With skill, innovation and restraint this refurbishment reveals Lippincott’s classic interpretation of the Spanish Mission style in both the exterior and interior of the building. The original grandeur of the refectory hall is restored, and the building reinstated as the historical heart of the campus.
The Massey Refectory building was one of the first buildings originally constructed at the Manawatū campus and is in a prominent position overlooking the grassed cricket oval, at the historical heart of the campus. The building was designed in a simple Spanish Mission style in 1930 by renowned architect Roy Alston Lippincott.
The building’s plan is a cruciform shape, with east and west wings on each side of the central refectory. By 2013, the original double height refectory hall, common room, games room, kitchen and staff quarters had undergone substantial alterations. These modifications included the addition of a floor through the middle of the original refectory hall to create lecture theatres for the university. The Refectory was then closed in 2013 due to seismic issues.
We were commissioned to incorporate non-intrusive seismic strengthening, and restore the refectory hall and common room back to their original state. The brief included housing the office and meeting rooms for the University Chancellery within the remaining space and an upgrade to comply with the current building regulations.
A conservation report was used as a basis for heritage investigation. We undertook careful analysis of the original construction documents, old photographs, and surveyed the existing building. The building was modelled as a three-dimensional computer model which documented how to restore the spaces back to their original state and was used to test the impact of various strengthening strategies. The refurbishment design also includes a new back entrance, which provides a lift and compliant stair access to the upper storey spaces.
Innovation and creativity were important to the project as these principles were used in the careful reconstruction of heritage elements and in the design and construction of the new building. Sustainability was a focus and the approach was to, where possible, retain and repair original building materials. All steel windows and roof tiles where refurbished and re-used and where materials needed replacement, recycled items were sourced. Specialist trades were involved in the reconstruction, including plasterers and metal workers to replicate original plasterwork, chandeliers and light fittings.
The new entry building is designed as a light pavilion, with timber LVL structure and a timber/glass exterior. This is a response to the heavy mass, hierarchical original building and referenced the treed backdrop beyond the buildings. Timber was used extensively in the stairs, balustrade, cladding and interior trims. The use of timber achieved a better carbon footprint while also providing a finished aesthetic.
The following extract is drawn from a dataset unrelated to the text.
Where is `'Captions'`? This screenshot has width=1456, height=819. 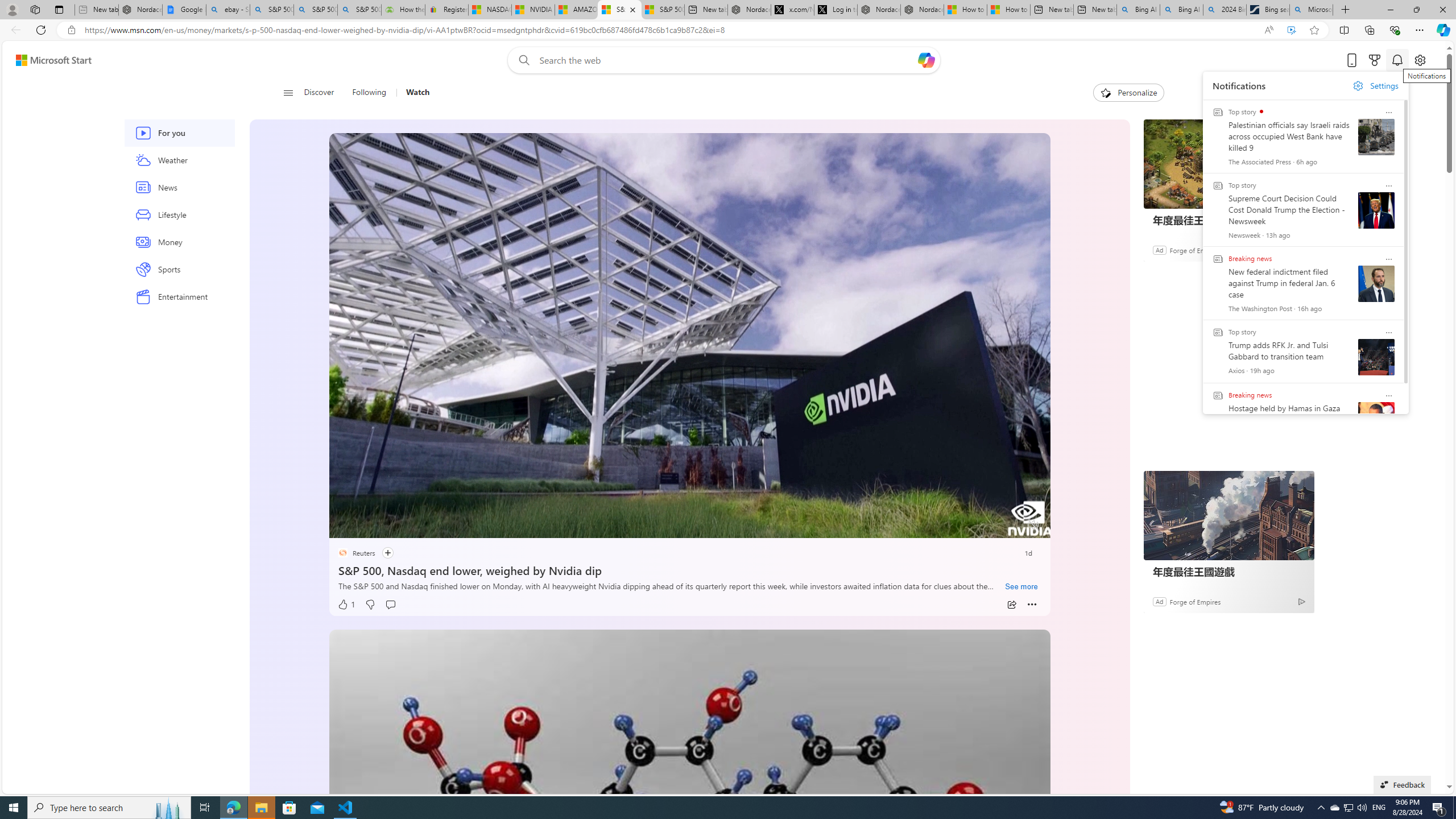 'Captions' is located at coordinates (988, 525).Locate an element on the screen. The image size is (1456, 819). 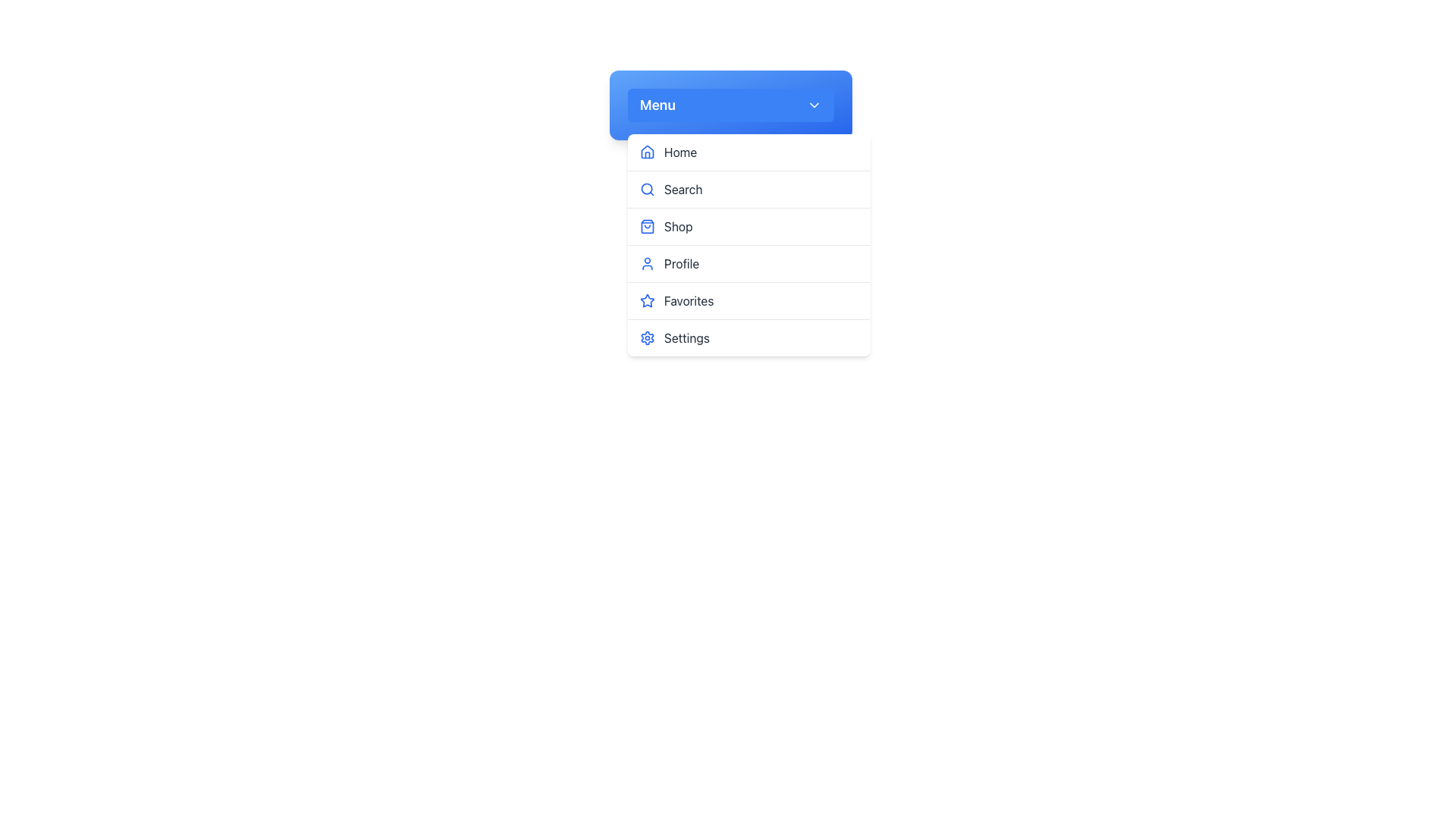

Our considered and conscientious refurbishment ensures that Lippincott’s classic interpretation of the Spanish Mission style is revealed in both the exterior and interior of the building. The original grandeur of the refectory hall is restored, providing a unique function space for the University and the City. The refurbishment and sensitive adaptation reinstates the building’s position at the historical heart of the campus.